Effective theory analysis for vector-like quark model

Abstract

We study a model with a down-type SU(2) singlet vector-like quark (VLQ) as a minimal extension of the standard model (SM). In this model, flavor changing neutral currents (FCNCs) arise at tree level and the unitarity of the $3\times 3$ Cabibbo-Kobayashi-Maskawa (CKM) matrix does not hold. In this paper, we constrain the FCNC coupling from $b\rightarrow s$ transitions, especially $B_s\rightarrow \mu^+\mu^-$ and $\bar{B}\rightarrow X_s\gamma$ processes. In order to analyze these processes, we derive an effective Lagrangian which is valid below the electroweak symmetry breaking scale. For this purpose, we first integrate out the VLQ field and derive an effective theory by matching Wilson coefficients up to one-loop level. Using the effective theory, we construct the effective Lagrangian for $b\rightarrow s\gamma^{(*)}$. It includes the effects of the SM quarks and the violation of the CKM unitarity.

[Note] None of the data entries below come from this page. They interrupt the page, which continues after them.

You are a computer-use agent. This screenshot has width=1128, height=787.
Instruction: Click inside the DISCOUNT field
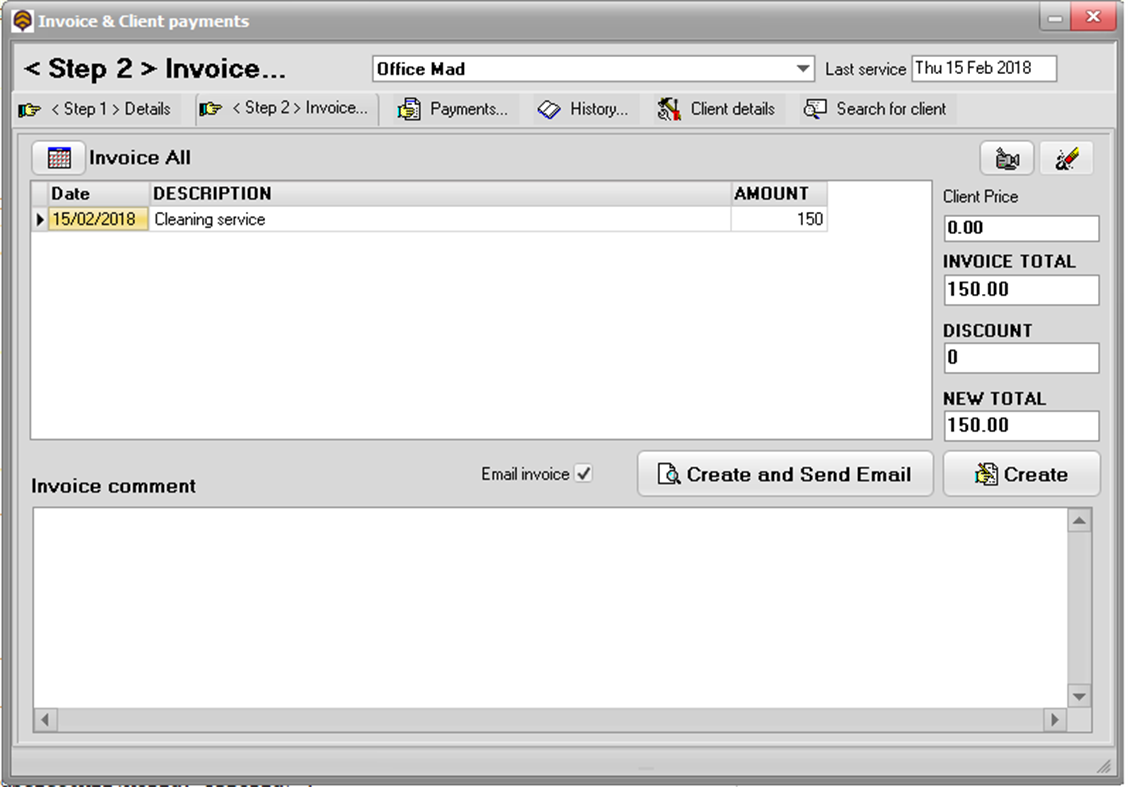pos(1020,357)
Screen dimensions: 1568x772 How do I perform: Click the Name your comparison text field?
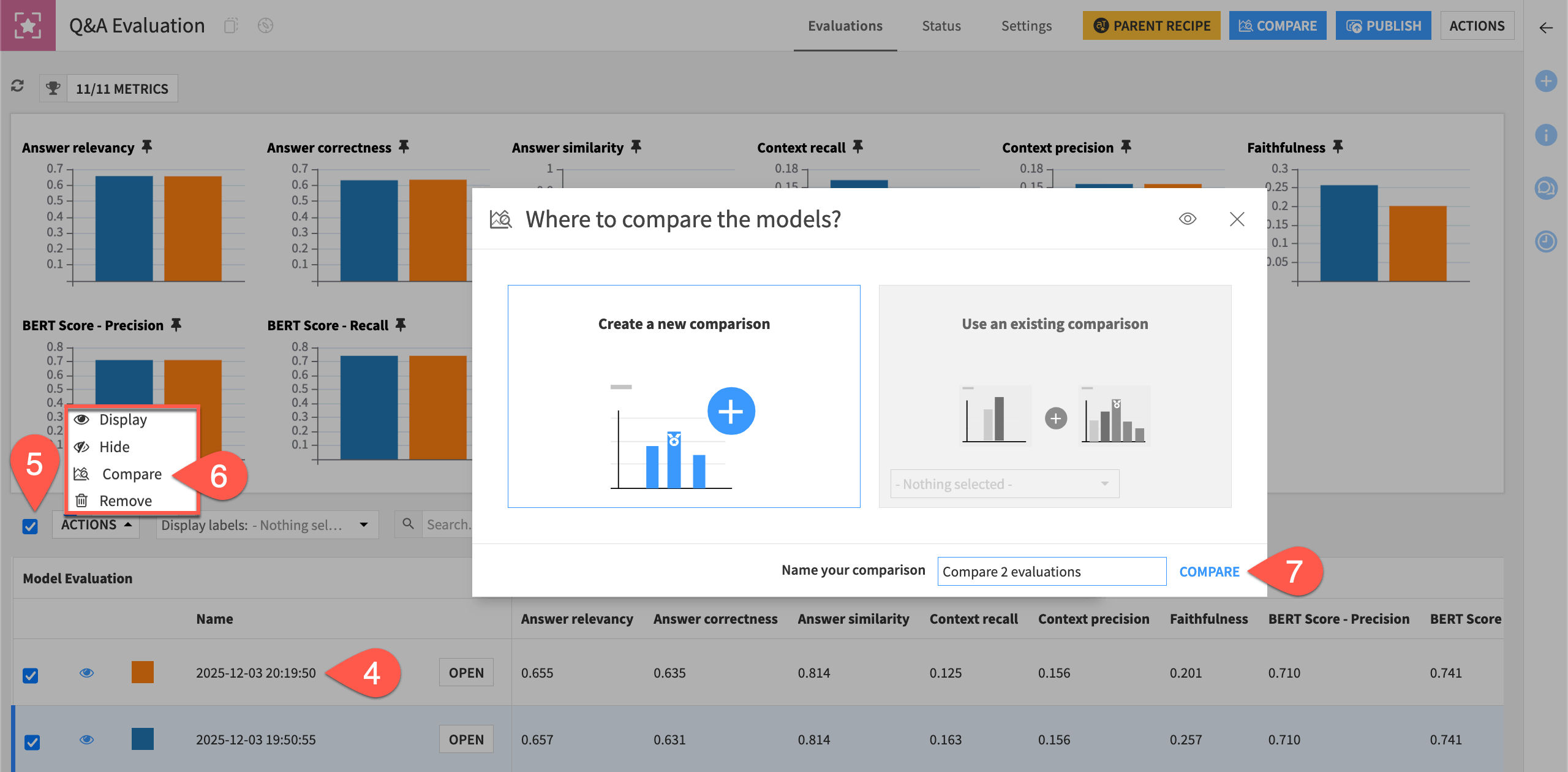pos(1050,570)
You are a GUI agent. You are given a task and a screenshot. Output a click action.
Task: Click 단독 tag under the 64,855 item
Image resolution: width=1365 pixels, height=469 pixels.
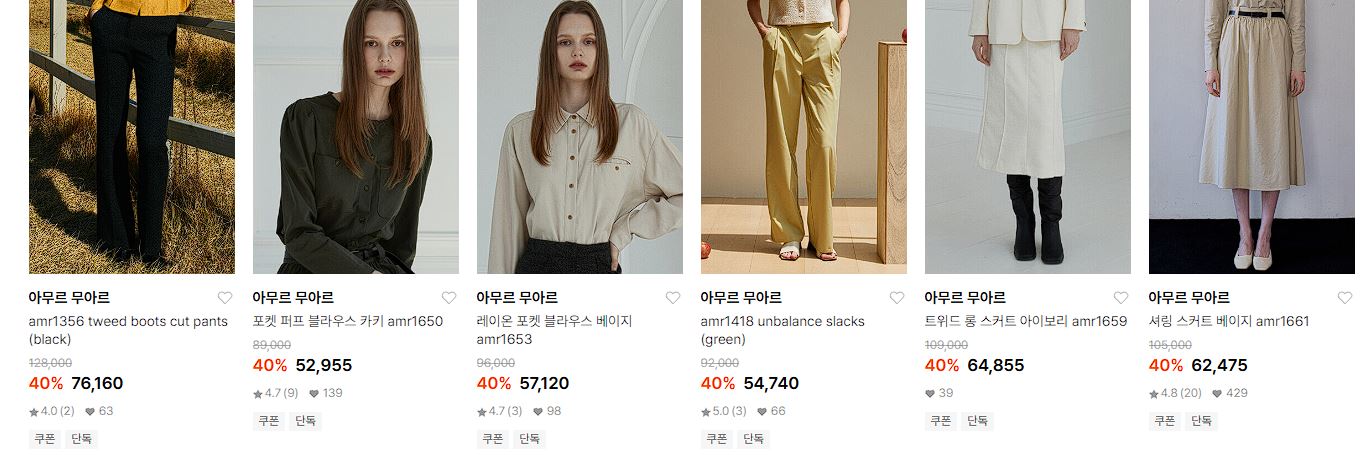click(977, 421)
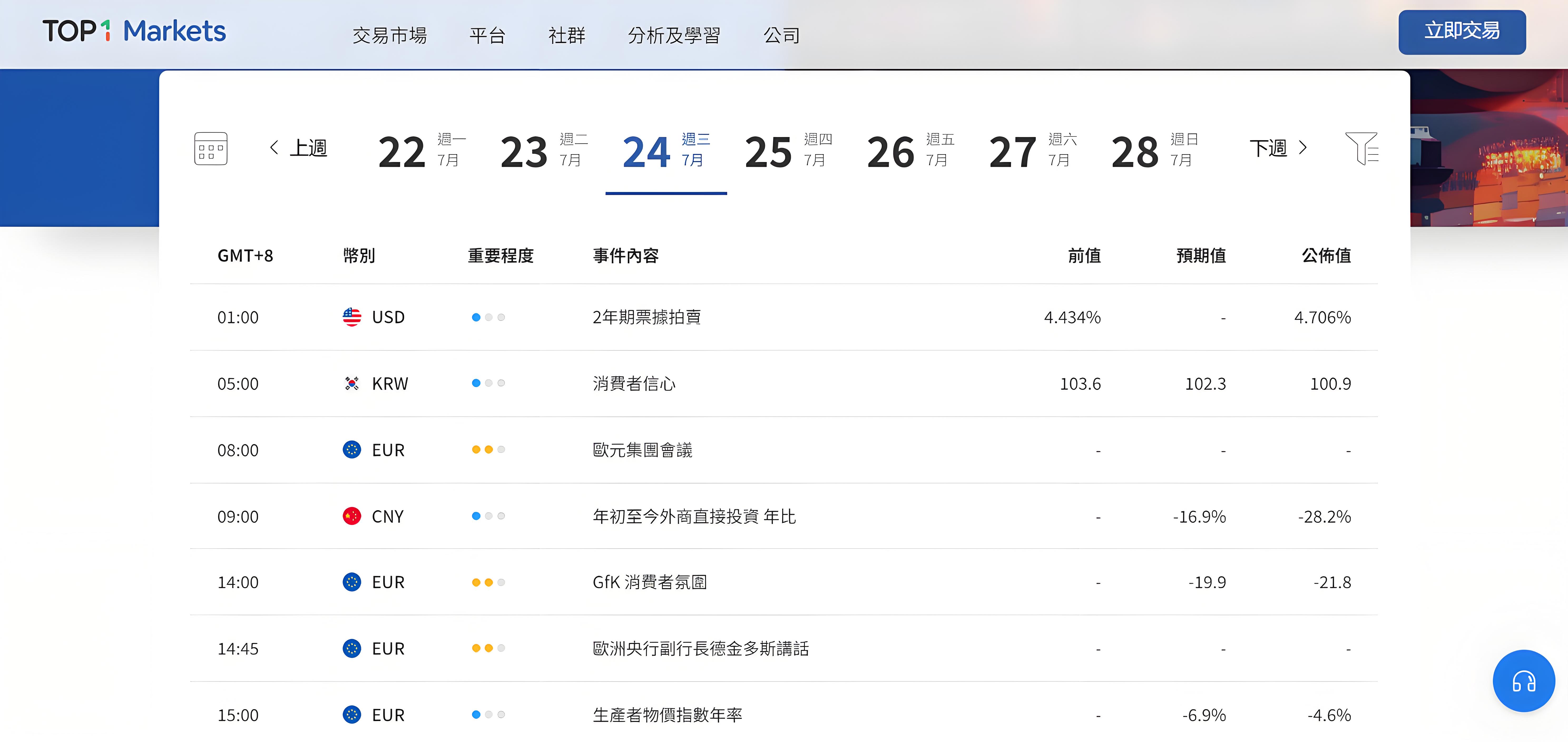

We show the constraints on the magnitude of the FCNC coupling and its phase by taking account of the current experimental data on $\Delta M_{B_s}$, $\mathrm{Br}[B_s\rightarrow\mu^+\mu^-]$, $\mathrm{Br}[\bar{B}\rightarrow X_s\gamma]$ and CKM matrix elements as well as theoretical uncertainties. We find that the constraint from the $\mathrm{Br}[B_s\rightarrow\mu^+\mu^-]$ is more stringent than that from the $\mathrm{Br}[\bar{B}\rightarrow X_s\gamma$]. We also obtain the bound for the mass of the VLQ and the strength of the Yukawa couplings related to the FCNC coupling of $b\rightarrow s$ transition. Using the CKM elements which satisfy above constraints, we show how the unitarity is violated on the complex plane.